Field tests of a high-speed video system that reveals distortion by exaggerating tiny deflections show promise as the basis for a new, flexible and relatively inexpensive structural health analysis tool. Researchers believe it could provide an integrated, non-contact system for structural monitoring of bridges and pipelines.
“Recently, measurements on the Memorial Bridge in Portsmouth, N.H., revealed some interesting torsional modes of vibration as valuable information in assessing the performance of the bridge,” reports researcher Oral Buyukozturk, a civil and environmental engineering professor at the Massachusetts Institute of Technology.
Other tests are planned for several structures in Boston, including the Zakim Bridge and the John Hancock and Prudential towers, as well as MIT’s Cecil and Ida Green Building in Cambridge, Mass.
The motion-magnification algorithms filter a video image into amplitude and phase signals, which are used to reconstruct a video in which the apparent motions of objects are magnified at selected frequencies.
“This [methodology] will be a valuable alternative for fast, inexpensive and very practical methods for rapid assessment of existing systems,” Buyukozturk predicts.
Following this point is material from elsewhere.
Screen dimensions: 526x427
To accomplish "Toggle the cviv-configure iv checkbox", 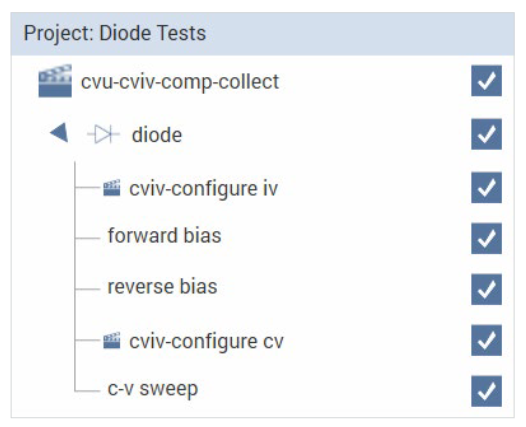I will 486,188.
“There are levels of inspection, and you don’t always have to start with the highest-quality camera,” adds Buyukozturk. “Depending on your objective, perhaps you could use the camera on your cellphone for screening, and if you detect something, you could concentrate on it with a high-power camera.”
Buyukozturk says the new tool is as precise as current alternatives and has advantages because even an array of sensors “can’t achieve [the] high density of spatial measurements” inherent in a video scan.
The precision and deflections captured in laboratory trials using the video process match the results of tests conducted with accelerometers, Buyukozturk claims, but accelerometers measure movement only at their attachment location and typically cost more than $1,000 each.
Another precise, non-contact method of measuring motion, laser vibrometry, exposes a structure to a laser beam and an acoustic wave, but Buyukozturk says it is time-consuming and, like accelerometers, measures movement at only a single point at a time.
Buyukozturk co-authored a paper on the technology with lead author and graduate student Justin Chen and four others. The paper was published in the Journal of Sound and Vibration on June 9.
The paper demonstrates the method’s capability by measuring deflection of a cantilever beam and distortions in a piece of PVC pipe being struck by a hammer. The researchers used a Phantom v10 high-speed camera.
The MIT researchers are collaborating with Dirk Smit and Sergio Kapusta, chief scientists at Royal Dutch Shell. A Shell spokeswoman declined to comment on specific project plans or Royal Dutch Shell’s level of investment.
“People have been working on structural monitoring for the past 30 to 40 years, but we still don’t have an integrated system that can be used readily for structural monitoring of a bridge, let’s say, or a pipe system,” Buyukozturk says. “Our objective is to make several steps of progress toward that, with new innovative methodologies.”